Who, then, would be able to draw, with dead
and lifeless colors and lines, the flashes of splendor and glory that shine
forth and burst out of him, since even the holy disciples could not endure
gazing on him when he appeared in this way, but fell on their faces, confessing
that the sight was beyond their endurance? (Letter
to Constantia, sec. IV)
To attempt this would be to try to limit the
transcendent, to grasp the ungraspable; even the pagans—if they are
philosophically sophisticated—know such a project is impossible. Eusebius
continues:
If even among unbelieving Gentiles no one
would, in this way, try to depict that has no resemblance to anything else—as for
example an artist, attempting to draw what has nothing like it, ends up
sketching and sculpting shapes that look like humans, yet are wholly different
[from the gods] (for such are those who form idols, either of what they think
is divine, or of what they call heroes, or of something of this sort, and want
to make images of them, but are unable to draw them or even anything close to
them)—then you will conclude yourself that it is wrong for us, too, to do such things.
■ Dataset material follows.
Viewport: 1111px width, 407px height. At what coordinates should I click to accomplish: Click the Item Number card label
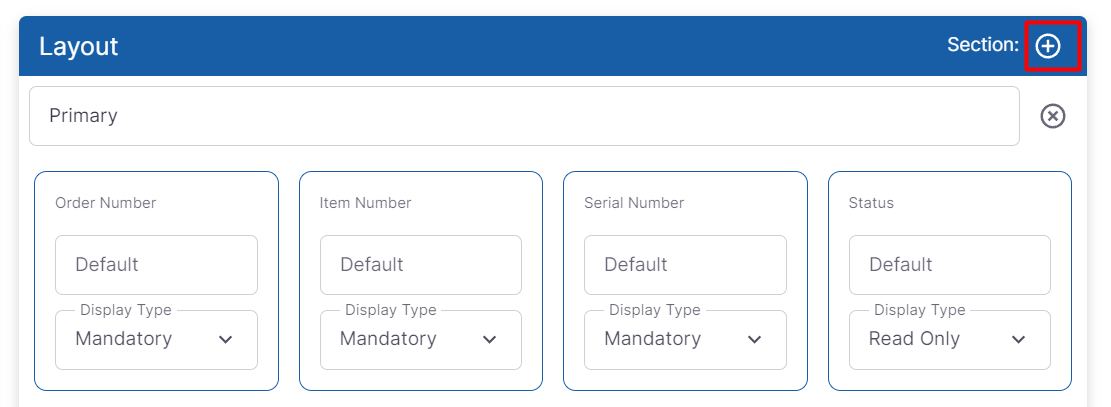tap(365, 203)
(Letter to Constantia, sec. V).
Pictorial representation, as Eusebius
understands it, always attempts to show a link between two different realities—the
original and the attempted copy—that in some respect share the same form. With the divine, no such visual
comparison is possible.
Eusebius goes on to remind the Empress of the
biblical prohibition of venerating “graven images,” which he insists has also
been the universal practice of the Christian Church up to his time. He tells
the story of meeting “a certain woman,” who casually mentioned that she had
pictures of St. Paul and of the Savior, as if they belonged among the sages (ως αν
φιλοσοφους); he
confiscated them, he says, to avoid scandalizing people by seeming to condone
idolatry (Letter to Constantia, sec.
VII). The practice resembles what Gnostics have done, in making portraits of
their own leaders.
For us, such practices are forbidden. When we
confess the Lord our Savior as divine, after all, we are preparing ourselves to
see God, purifying our hearts with all seriousness, so that—in purity—we may
gaze on him; for “Blessed are the pure in heart, for they shall see God.” And
if you think images are really important, besides this, before the face-to-face
vision and sight of our Savior that is to come, what greater portrait could a
person have than the very word of God? (Letter
to Constantia, sec. VIII)
Like his hero Origen, Eusebius seems to assume
what the Word of God became “flesh” in the word of the Bible, before becoming
flesh in the Virgin’s womb. Study the Scriptures, he is urging the Empress, and
you have the only representation you will ever need! (Ibid., 235-36)
With respect
to Epiphanius, Daley wrote:
During the last two decades of the fourth
century, another busy author who was later claimed as a spiritual ancestor by
the opponents of sacred images was Epiphanius, a Palestinian who later became bishop
of Salamis in Cyprus. Learned, but less intellectually subtle than Eusebius,
Epiphanius was essentially a theological polemicist, who served the later
Christian tradition mainly by his careful and detailed descriptions of ancient
Christian heresies. He also seems to have been opposed to the public erection
and veneration of sacred images, on the traditional philosophical grounds of
the essential deceptiveness of artistic representation. A passage from his
letter to the Emperor Theodosius I, probably from around 394, gives a
representative example of Epiphanius’s position:
I beg you, O devout Emperor, enemy of the
wicked: challenge all deviance by the zeal or God that is truly in you, through
your firm legislation—sanctioned by fines, if possible. And I trust that you
can accomplish, by God’s grace, whatever you will. Wherever tapestries are
found, with false pictures on them that nonetheless claim to represent the
Apostles or the prophets or even the Lord Christ himself, they should all be
stripped from the Churches or baptisteries or residences or martyrs’ shrines
where they are hanging, and you should provide them with a poor man’s burial!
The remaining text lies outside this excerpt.